Own The Damn Fence.
Client Services, the gatekeeper.
The role of client services shares some very common responsibilities across agencies. Once commonality is ownership of the client relationship, being the face of the agency to the client’s organization. This critical responsibility includes a full-view of the client, their business and their market. Client services needs to intimately know the client, what they sell, what their goals are, who their competition is and how they sell. In essence, client services needs to know “everything” about the client and their business.
Most often, client services also provides leadership for the agency team assigned to the client. They need to intimately understand the scope of the engagement(s), the team and their skills and styles, and ensure that the agency meets their commitments relative to the client’s expectations.
These crucial and dual roles of providing leadership to both the client organization and to the agency’s internal team often manifest in metaphorically “walking the fence” of simultaneously advocating for both parties. Double-agents? In many ways, yes. And it’s critically important that client services do an equally effective job in their advocating for client and agency alike.

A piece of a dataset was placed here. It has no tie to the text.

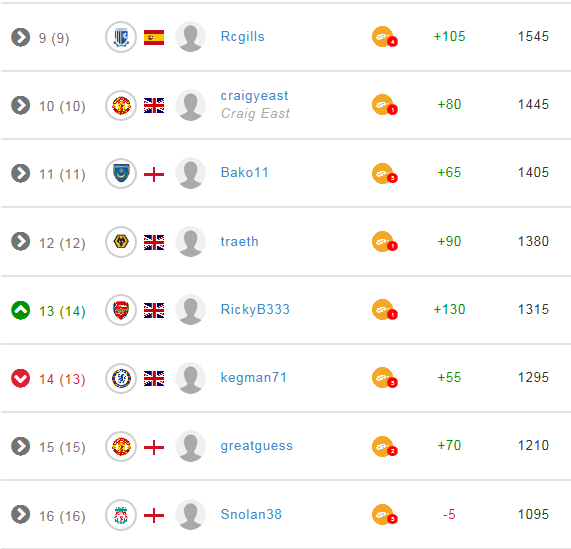The width and height of the screenshot is (571, 549).
Task: Click the green up arrow at rank 13 (14)
Action: pyautogui.click(x=20, y=310)
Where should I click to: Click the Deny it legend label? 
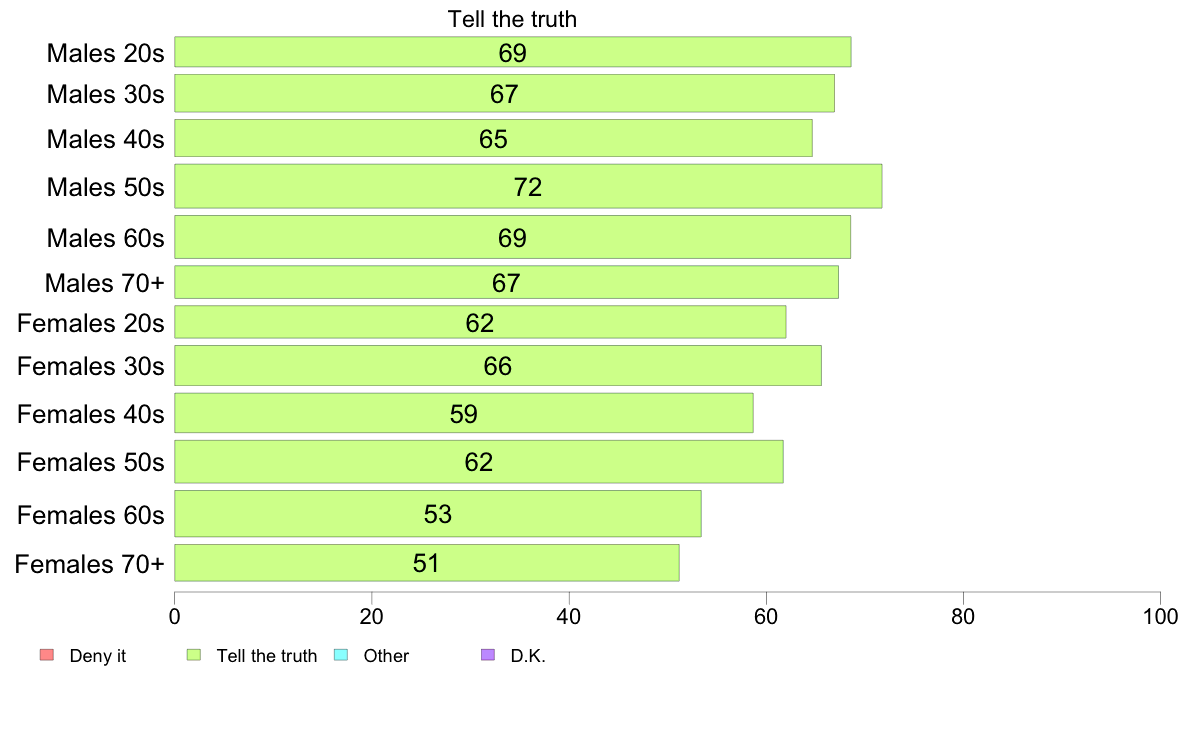(x=98, y=656)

It’s client services job to ensure that both client and agency remain fully engaged, productive, and happy. In doing so, client services need to not just walk the fence, but they need to embrace the critical role in every way possible and own the damn fence. At the end of the day, client services will be judged by their ability to juggle the myriad wants, needs, personalities, and situations, and still deliver great results. It isn’t always easy, but that’s the job. And great client servers will embrace this challenge and will thrive in it — they WANT the responsibility, they WANT to own that damn fence.